Peak-season tomatoes become the vessel for this twist on a Middle Eastern dish that makes a hearty dinner.

Serves 4
Ready in 40 mins
Prep time 10 mins
Cooking time 30 mins
594 calories per serving


> Cooking spray
> 8 medium tomatoes
> 1 tbsp olive oil
> 1 large onion, finely chopped
> 1 lb 85% lean ground beef
> 3 cloves garlic
> 2 tsp ground cumin
> 1/2 tsp ground allspice
> 1/2 cup chopped parsley, plus more to serve
> 1/3 cup grated Parmesan cheese
> 1 (15.9 oz) pkg Nature's Promise® Precooked Brown Rice


Preheat oven to 350°F. Grease a 9x13-inch baking dish with the cooking spray or line a sheet pan with parchment. Cut a thin slice off the top of each tomato and discard. With a small spoon, scoop out insides, leaving walls intact. Reserve tomato pulp. Season tomato cavities with salt and pepper. Place in prepared baking dish or on sheet pan.
In a large nonstick skillet, heat the oil on medium-high. Add the onion and cook 5–7 min., until soft.
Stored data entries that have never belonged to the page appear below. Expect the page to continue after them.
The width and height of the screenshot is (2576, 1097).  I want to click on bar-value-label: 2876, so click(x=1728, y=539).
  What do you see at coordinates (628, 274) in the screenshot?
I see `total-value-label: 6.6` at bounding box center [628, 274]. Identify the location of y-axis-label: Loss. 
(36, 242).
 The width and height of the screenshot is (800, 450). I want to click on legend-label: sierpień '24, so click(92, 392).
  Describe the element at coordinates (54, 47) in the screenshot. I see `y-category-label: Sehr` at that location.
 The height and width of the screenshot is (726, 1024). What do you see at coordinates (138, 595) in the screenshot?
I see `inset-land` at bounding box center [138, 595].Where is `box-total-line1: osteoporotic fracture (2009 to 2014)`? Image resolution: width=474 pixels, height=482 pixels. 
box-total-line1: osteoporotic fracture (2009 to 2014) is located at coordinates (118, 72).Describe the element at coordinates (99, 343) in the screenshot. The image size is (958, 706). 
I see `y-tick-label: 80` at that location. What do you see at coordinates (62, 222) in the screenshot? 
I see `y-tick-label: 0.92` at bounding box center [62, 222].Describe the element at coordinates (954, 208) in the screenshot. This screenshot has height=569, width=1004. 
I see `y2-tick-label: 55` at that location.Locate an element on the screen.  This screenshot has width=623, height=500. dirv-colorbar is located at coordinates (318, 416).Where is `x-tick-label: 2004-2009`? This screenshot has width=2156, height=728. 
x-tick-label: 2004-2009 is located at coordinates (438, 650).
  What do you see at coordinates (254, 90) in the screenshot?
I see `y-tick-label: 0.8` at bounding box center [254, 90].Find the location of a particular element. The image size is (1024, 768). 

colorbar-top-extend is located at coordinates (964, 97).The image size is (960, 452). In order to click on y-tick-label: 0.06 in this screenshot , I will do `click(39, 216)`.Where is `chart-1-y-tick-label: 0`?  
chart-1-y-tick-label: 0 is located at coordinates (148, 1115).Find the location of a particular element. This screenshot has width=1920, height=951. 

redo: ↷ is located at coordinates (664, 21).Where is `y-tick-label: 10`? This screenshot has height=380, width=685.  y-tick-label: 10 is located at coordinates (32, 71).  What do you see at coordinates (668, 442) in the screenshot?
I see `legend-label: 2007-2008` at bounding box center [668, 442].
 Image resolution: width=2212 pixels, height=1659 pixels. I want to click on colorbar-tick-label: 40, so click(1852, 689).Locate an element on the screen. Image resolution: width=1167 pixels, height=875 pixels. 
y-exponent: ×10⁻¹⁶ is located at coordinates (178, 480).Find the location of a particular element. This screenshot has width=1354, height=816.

Add the ground beef and stir in the garlic, cumin, and allspice. Season with salt and pepper. Stir in reserved tomato pulp. Cook 5 min., until beef is browned, breaking up with a wooden spoon. Remove from heat and stir in the parsley and Parmesan.
Microwave the rice according to package directions. Stir warmed rice into beef mixture. Spoon beef and rice into the cavity of each tomato. Bake 20 min., until tomatoes are tender. Garnish with more parsley, if desired.